7. 違反すると — 品目単位で業務が停止します
施行規則の行政処分基準は、輸入業者が第33条第1項第19号に違反した場合をこう定めます。
- 検査をしないか検査済証を付けて出庫しなかった場合 — 1次は当該品目の販売業務停止1か月、2次3か月、3次6か月、4次は当該品目の輸入許可・認証の取消または輸入禁止
- 記録を作成・備置しないか保存しなかった場合 — 15日、1か月、3か月、6か月
処分が会社全体ではなく当該品目単位で下りる点に注目してください。主力品目一つが止まれば事業が止まります。
よくある失敗
- 個人から仕入れておいて検査・検査済証の手続きを踏もうとして詰まる場合(第40条第1号)
- 検査をどの試験機関にでも任せる場合 — 条文は当該機器の製造業者・輸入業者または医療機器試験・検査機関を指定します
- 検査前に店舗に陳列しておく場合(第40条第3号ガ目)
- 検査済証は揃えたのに記録2年保存を落とす場合(第39条第2号)
- 製造・輸入業者が自社製品を病院から買い戻しながら自分に付く検査義務を知らない場合(第27条第1項第15号・第33条第1項第19号)

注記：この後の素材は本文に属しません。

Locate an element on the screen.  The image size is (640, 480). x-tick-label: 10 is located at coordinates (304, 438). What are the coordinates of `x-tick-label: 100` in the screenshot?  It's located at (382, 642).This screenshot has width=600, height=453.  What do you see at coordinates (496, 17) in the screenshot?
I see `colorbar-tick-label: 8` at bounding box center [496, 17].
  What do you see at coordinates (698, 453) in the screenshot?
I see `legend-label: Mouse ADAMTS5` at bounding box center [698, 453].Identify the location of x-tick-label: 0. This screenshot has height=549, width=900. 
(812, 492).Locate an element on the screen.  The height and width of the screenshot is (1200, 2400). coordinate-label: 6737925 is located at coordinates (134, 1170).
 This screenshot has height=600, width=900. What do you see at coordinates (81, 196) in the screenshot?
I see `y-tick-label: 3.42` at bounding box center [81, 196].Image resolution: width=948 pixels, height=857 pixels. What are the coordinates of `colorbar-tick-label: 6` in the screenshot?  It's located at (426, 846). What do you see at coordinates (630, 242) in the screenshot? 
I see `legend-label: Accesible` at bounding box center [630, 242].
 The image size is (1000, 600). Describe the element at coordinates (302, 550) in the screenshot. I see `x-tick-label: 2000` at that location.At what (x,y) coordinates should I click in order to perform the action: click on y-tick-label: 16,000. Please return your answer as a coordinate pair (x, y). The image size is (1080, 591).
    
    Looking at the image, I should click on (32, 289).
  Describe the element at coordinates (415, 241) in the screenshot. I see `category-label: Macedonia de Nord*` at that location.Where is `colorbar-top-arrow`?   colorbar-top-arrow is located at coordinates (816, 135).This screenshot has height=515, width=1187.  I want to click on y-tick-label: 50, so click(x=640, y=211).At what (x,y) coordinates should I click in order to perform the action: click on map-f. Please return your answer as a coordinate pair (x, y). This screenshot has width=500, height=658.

- 中古機器を海外から輸入しながら第33条第1項第19号を検討しなかった場合
進める前のチェックリスト
- 販売業届出を済ませたか(営業所ごと、法第17条第1項)
- 仕入先が製造業者・輸入業者・販売業者・医療機関のいずれかか
- 取扱品目が第41条の免除告示目録にあるか確認したか
- 免除でなければ検査依頼先(当該製造・輸入業者または試験・検査機関)を事前に確保したか
- 検査済証の回信にかかる期間を在庫回転計画に入れたか
- 検査記録を販売日から2年保存する様式と担当者が決まっているか
- 不良機器の処理記録(1年)の様式があるか
- 別表6の流通品質管理基準を読んだか
中古医療機器事業の成否は価格ではなく仕入先と検査の回信時間で分かれます。取り扱おうとする品目が検査済証の免除対象か、仕入経路が条文の中にあるかを、まず無料事前検討でご確認いたします。
よくあるご質問
- Q. 中古医療機器を売るにはどのような許可が必要ですか?
- 中古であることを理由に付く別途の許可はありません。医療機器を業として販売するには新品でも中古でも医療機器法第17条第1項により営業所所在地の管轄自治体に販売業届出をしなければならず、その上で施行規則第39条と第40条が定める品質確保方法と販売秩序維持事項を守らなければなりません。規制の重みは「中古か」ではなく「その機器をどこで買い、検査を受けたか」にかかっています。
- Q. 個人から買って売ってもよいですか?
- 施行規則第40条第1号は、製造業者・輸入業者・販売業者でない者から医療機器を購入しないよう定めています。ただし医療機関から購入する場合は除かれます。つまり適法な仕入先は製造業者、輸入業者、他の販売業者、そして医療機関です。個人や廃業事業場から直接買い入れることは、この条文が予定している経路ではありません。
- Q. 検査済証は誰が発行しますか?
- その機器の製造業者または輸入業者です。施行規則第39条第1号ガ目は、医療機関から購入した場合に当該医療機器の製造業者や輸入業者に検査を依頼するか、医療機器試験・検査機関に検査を依頼するよう定め、ナ目はその検査結果として発行された検査済証を受けた医療機器のみを販売または賃貸するよう定めます。検査を依頼された製造業者・輸入業者の義務は第27条第1項第16号と第33条第1項第20号に別途規定されています。
- Q. 検査済証が免除される場合もありますか?
- あります。施行規則第41条は、潜在的危険性が低い医療機器など食品医薬品安全処長が定めて告示する医療機器の場合、検査済証を付けずに販売できるとしています。ただしどの品目がこれに該当するかは告示が定めるため、取扱品目がその目録にあるかを確認することが先です。